The first survey took place in 1840 and the next in 1856. A Wesleyan Chapel was built at Mt Ephraim in 1856 and another on the northern side of Prospect Hill at Spring Grove c1861.
Early crops included wheat and tobacco and early occupations included shingle cutting, roof thatching, pit sawing, blacksmithing, charcoal burning and wattle barking.
One early settler planted an orchard with walnut, almond, orange, lemon, plum, cherry, apple, pear and quince trees. He also grew raspberries, strawberries, gooseberries and blackberries for marketing in Goolwa. He travelled by buggy through Finniss and Currency Creek supplying customers on the way. On his return trip he carried household goods and fish, etc.

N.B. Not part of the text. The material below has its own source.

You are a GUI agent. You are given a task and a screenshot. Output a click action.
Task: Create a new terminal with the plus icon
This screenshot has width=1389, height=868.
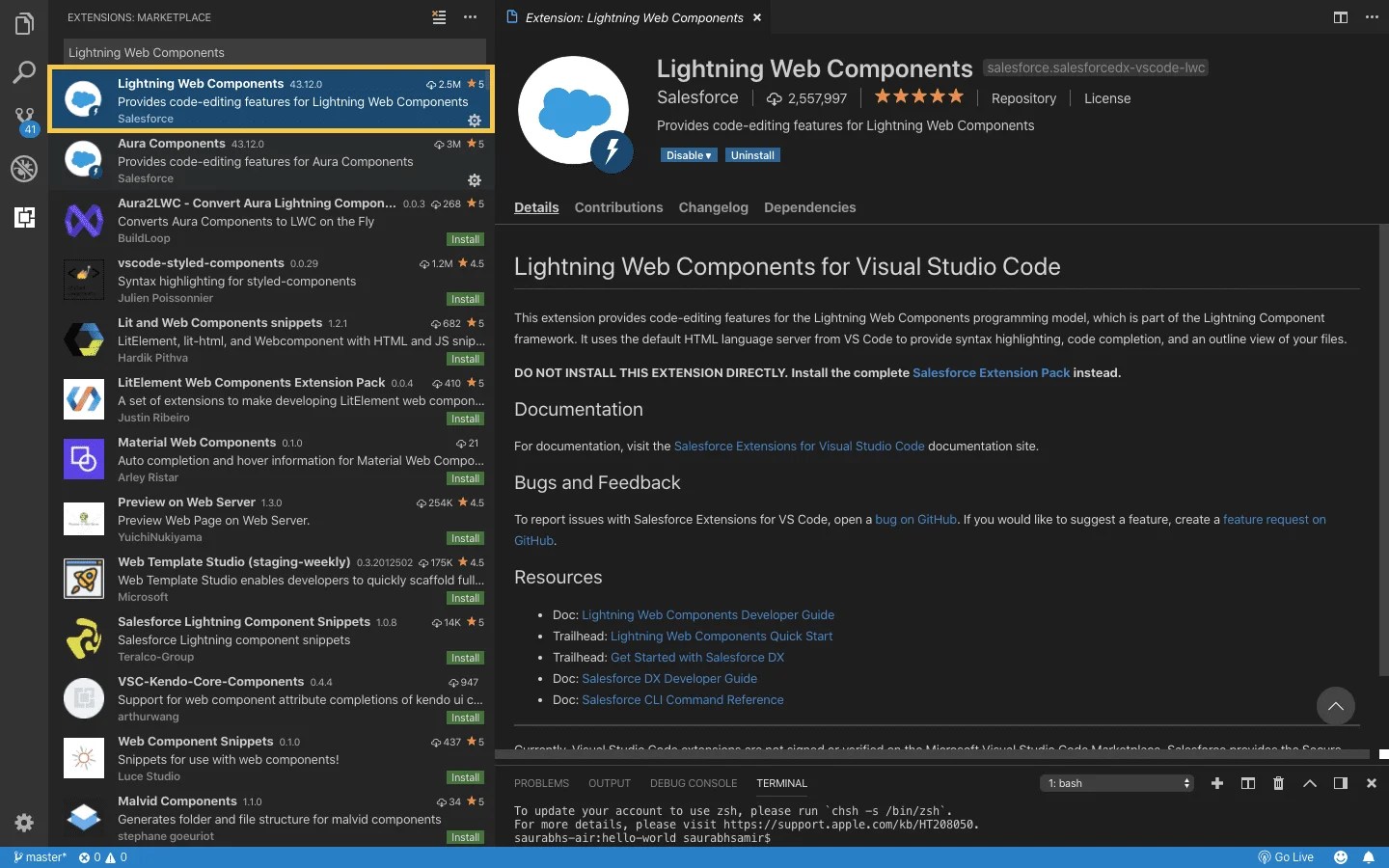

It was not until 1873 that the name Prospect Hill came into use. In that year a new church was being built, a general store opened and a spring cart service to and from Adelaide commenced. A chance remark by a resident at that time, “Better prospects are ahead” gave this area its present name.
Prospect Hill Today
Prospect Hill was hit hard by the 1983 Ash Wednesday bushfires and lost many historical sites. Fortunately the former Post Office/General Store survived and is now an interesting and intriguing museum.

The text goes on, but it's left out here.